Intersection of finite number of compact sets is compact? Is the the intersection of a finite number of compact sets is compact? If not please give a counter example to demonstrate this is not true.
I said that this is true because the intersection of finite number of compact sets are closed. Which therefore means that it will be bounded because the intersection is contained by every set. I am not sure if this is correct.
Thank you for the help
 A: I would like to supply another answer to this interesting question. I learnt the following example in a masters thesis of Cecil Eugene Denney (Kansas State University, 1966). Here is a link to the thesis. What follows below is a modified version of Example 3 in page 27 of the thesis. 
Example. Let $X=\{a, b\}$ be a topological space whose only open sets are $\emptyset$ and $X$ itself (so $X$ has the indiscrete topology). Let $Y=\mathbb{R}$ be the set of all real numbers with the standard topology. We will consider the topological space $X\times Y$. Consider the following two subsets of $X\times Y$:
$$
C = \{(a, y): 1\leq y < 3\} \cup \{(b, y): 3\leq y \leq 4\} 
$$
and
$$
D = \{(a, y): 2<y \leq 4\} \cup \{(b, y): 1\leq y \leq 2\}.
$$
We claim that $C$ and $D$ are both compact. Indeed, in given any open cover $\mathcal{U}$ for $C$, each open set must be of the form $X\times U$ where $U$ is an open subset of $Y$ (this is where we use the fact that the only open subsets of $X$ are $\emptyset$ and $X$).
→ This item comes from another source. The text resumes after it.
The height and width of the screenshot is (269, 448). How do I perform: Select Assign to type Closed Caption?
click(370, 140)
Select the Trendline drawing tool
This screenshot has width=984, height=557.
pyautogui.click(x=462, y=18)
Using the projection $\pi_Y: X\times Y \to Y$, we note that the collection of all $U$ such that $X\times U\in\mathcal{U}$ forms an open cover of $\pi_Y(C) = [1, 4]$ which is compact. Thus, there are finitely many $U_i$ which cover $[1, 4]$, and consequently finitely many $X\times U_i$ which cover $C$. This shows $C$ is compact, and the verification for compactness of $D$ is identical. 
However, $C\cap D = \{(a, y): 2 < y < 3\}$ is homeomorphic, via the projection $\pi_Y$, to the open interval $(2, 3)$ in $Y=\mathbb{R}$, and it is well-known that $(2, 3)$ is not compact.
A: In a $T_2$ space (Hausdorff), compact subsets are closed. Let  be a $T_2$ space and let $F$ be a family of compact subsets of $S$. To avoid trivial cases  let $F$ have at least one non-empty member $f$. 
Now $G=\cap F$ is closed and $G^c=S\backslash G$ is open. If $V$ is a family of open sets with $\cup V\supset G,$ then  $V'=V\cup \{G^c\}$ is an open cover of $f.$ (Indeed, $\cup V'=S.$) 
Since $f$ is compact, there exists a finite $H\subset V'$ with $\cup H\supset f.$  Then $H'=H\backslash \{G^c\}$ is a finite subset of $V$,  and $\cup H'\supset G.$ 
So $G$ is compact.
Note that we needed each member of $F$ to be closed, so that $G$ is closed, so that $G^c$ is open, so that $V'$ is an open family. As an earlier answer shows, if $S$ is not $T_2$ then this can fail.
A: For Hausdorff spaces your statement is true, since compact sets in a Hausdorff space must be closed and a closed subset of a compact set is compact. In fact, in this case, the intersection of any family of compact sets is compact (by the same argument). However, in general it is false.
Take $\mathbb{N}$ with the discrete topology and add in two more points $x_1$ and $x_2$. Declare that the only open sets containing $x_i$ to be $\{x_i\}\cup \mathbb{N}$ and $\{x_1 , x_2\}\cup \mathbb{N}$. (If you can't see it immediately, check this gives a topology on $\{x_1 , x_2\}\cup \mathbb{N}$).
Now $\{x_i\}\cup \mathbb{N}$ is compact for $i=1,2$, since any open cover must contain $\{x_i\}\cup \mathbb{N}$ (it is the only open set containing $x_i$). However, their intersection, $\mathbb{N}$, is infinite and discrete, so definitely not compact.
A: The intersection of two compact subsets is not, in general compact. A possible example is $\mathbb R$ with the lower semicontinuity topology, i.e. the topology generated by sets of the form $(a, +\infty)$.
A subset $A\subseteq\mathbb R$ is compact in this topology if it has a minimum. Now, consider $A=[0, 1)\cup(3, +\infty)$ and $B=[2, +\infty)$. Both $A$ and $B$ are compact, but their intersection $A\cap B=(3, +\infty)$ is not.
Notice that the lower semicontinuity topology on $\mathbb R$ is not Hausdorff. As others have pointed out, the intersection of two compact subspaces of a Hausdorff topological space is still compact.